**** Task inputs ****

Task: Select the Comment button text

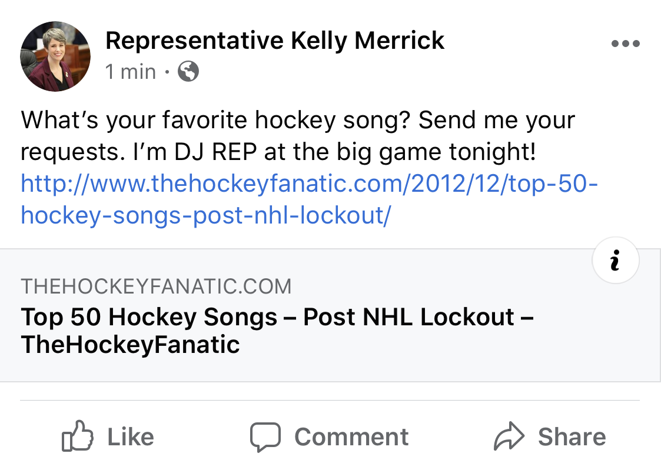Action: [351, 436]
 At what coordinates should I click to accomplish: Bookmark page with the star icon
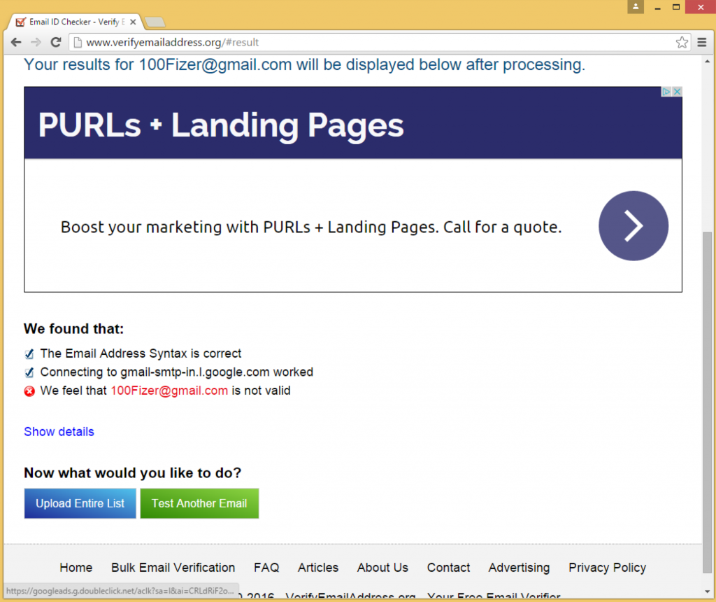pos(682,43)
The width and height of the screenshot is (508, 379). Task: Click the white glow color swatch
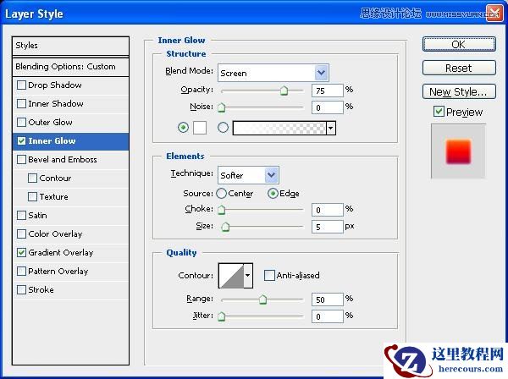(x=200, y=128)
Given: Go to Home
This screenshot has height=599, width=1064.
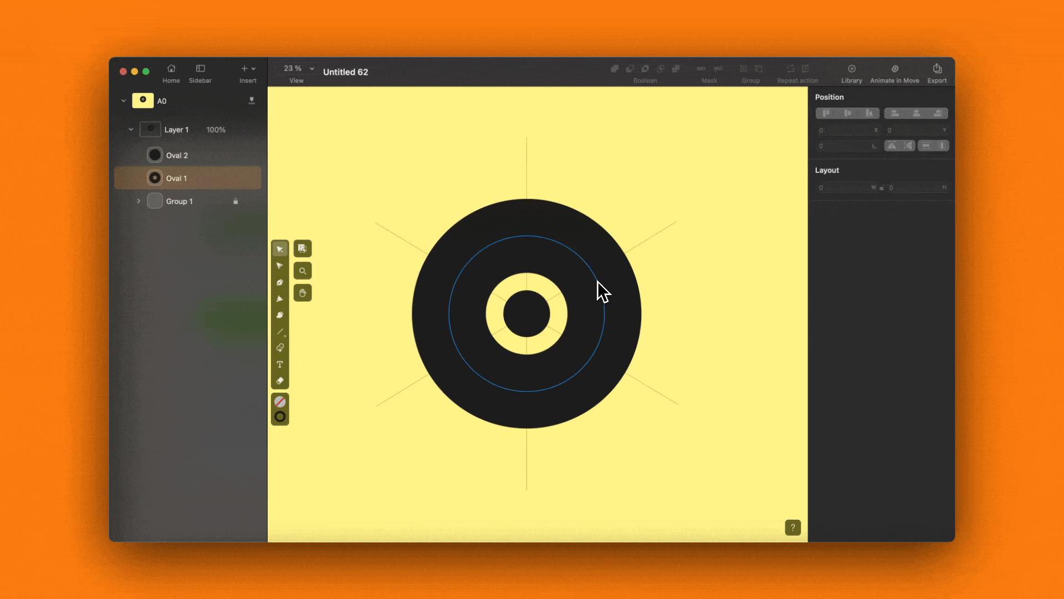Looking at the screenshot, I should click(171, 74).
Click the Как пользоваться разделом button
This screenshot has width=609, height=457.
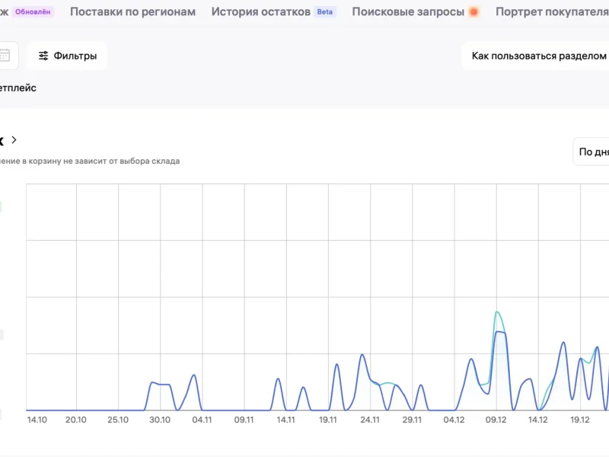coord(538,56)
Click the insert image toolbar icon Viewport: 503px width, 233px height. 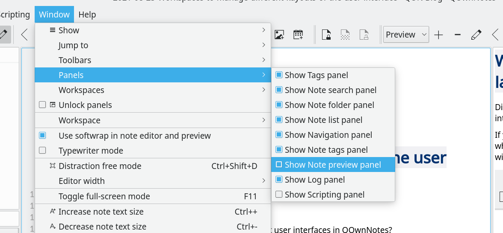tap(279, 35)
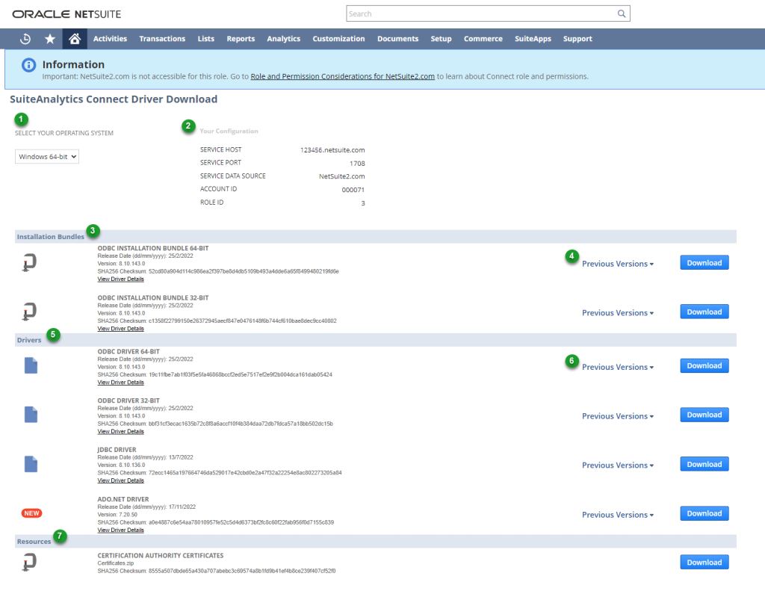Download the Certification Authority Certificates

[x=704, y=563]
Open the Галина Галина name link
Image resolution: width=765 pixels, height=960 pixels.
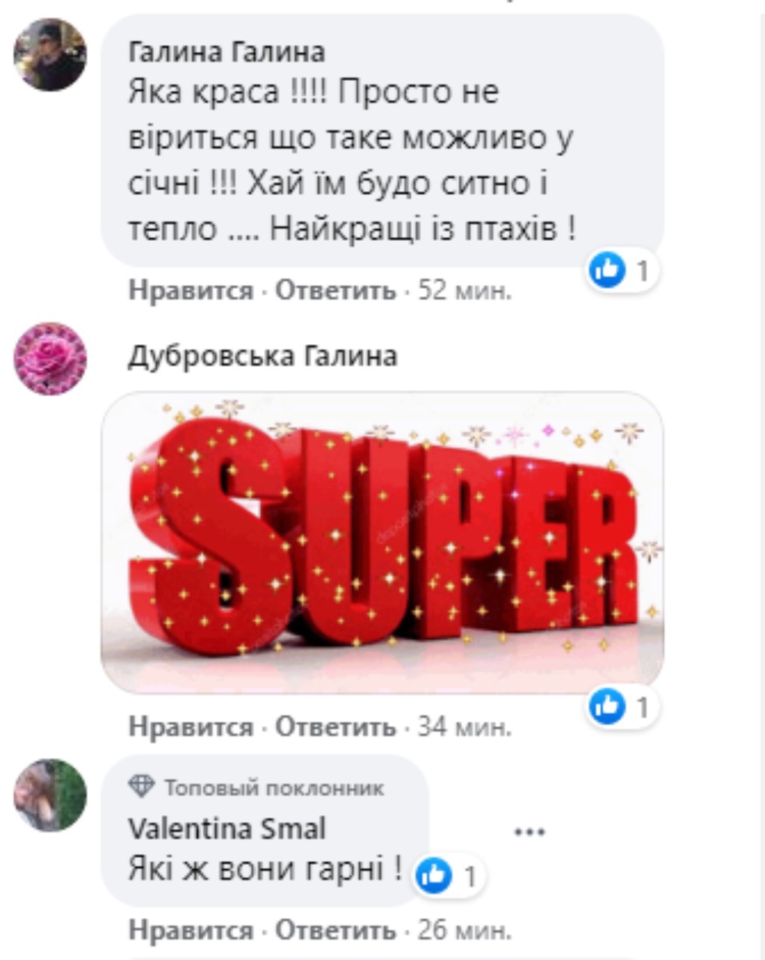coord(227,52)
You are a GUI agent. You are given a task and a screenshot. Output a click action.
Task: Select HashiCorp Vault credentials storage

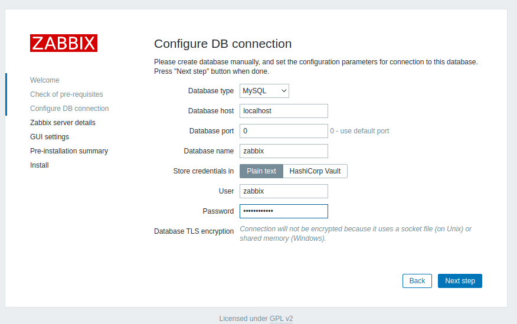click(315, 171)
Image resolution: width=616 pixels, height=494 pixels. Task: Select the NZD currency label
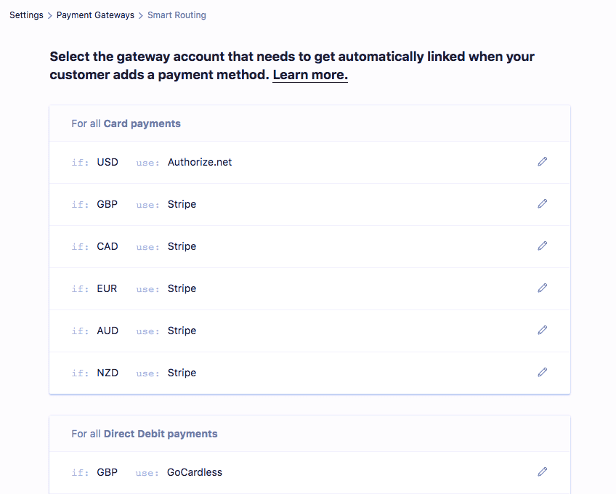(108, 373)

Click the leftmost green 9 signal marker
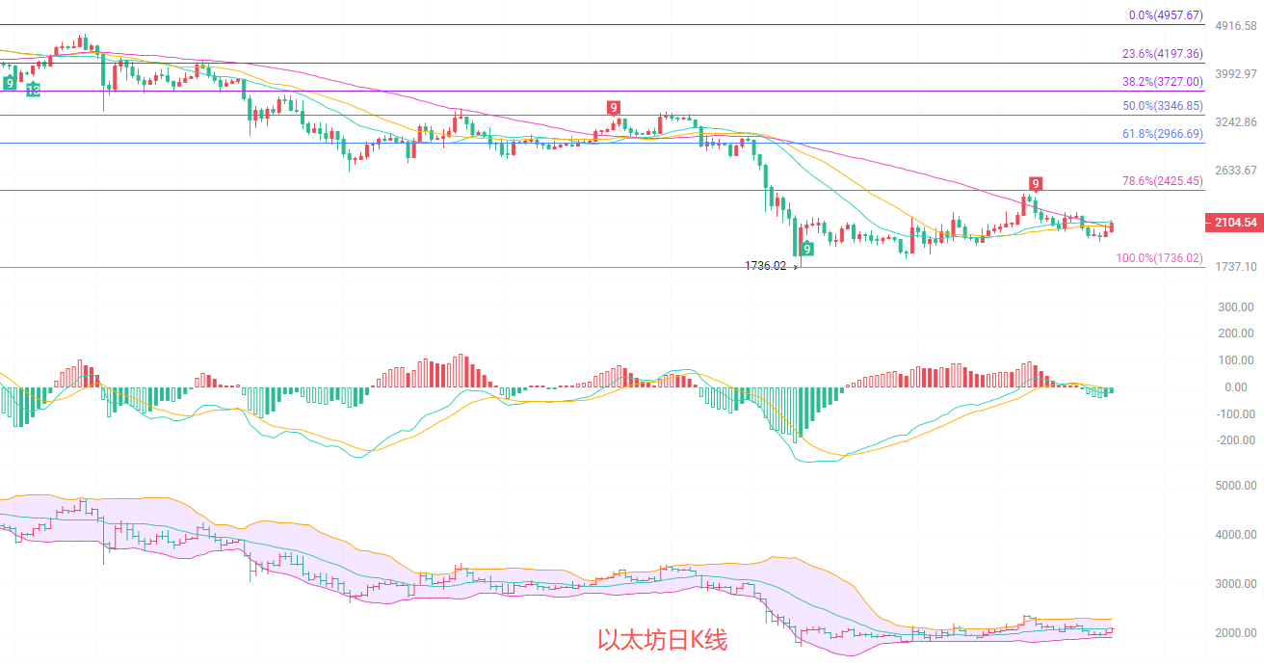point(10,84)
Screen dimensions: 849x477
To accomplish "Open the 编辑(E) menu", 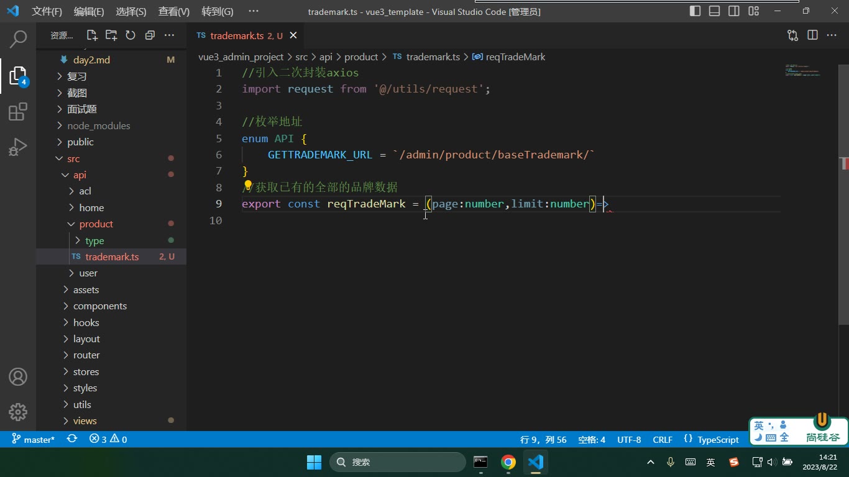I will pos(89,11).
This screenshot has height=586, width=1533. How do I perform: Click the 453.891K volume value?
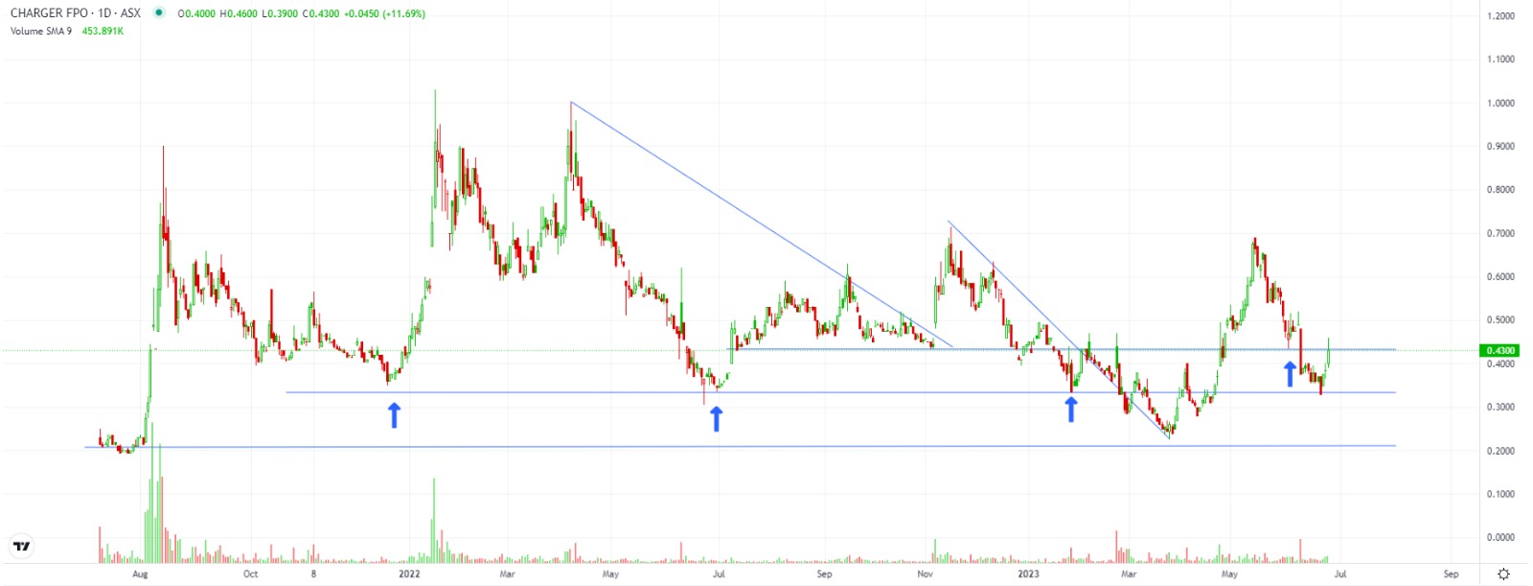point(103,31)
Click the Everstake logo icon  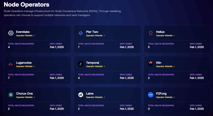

****

Your task
Report each line of the data above that contains the word "button". Matching is case-sensitive.

Finished exercise
Task: Select the Comment button text
Click the Как пользоваться разделом button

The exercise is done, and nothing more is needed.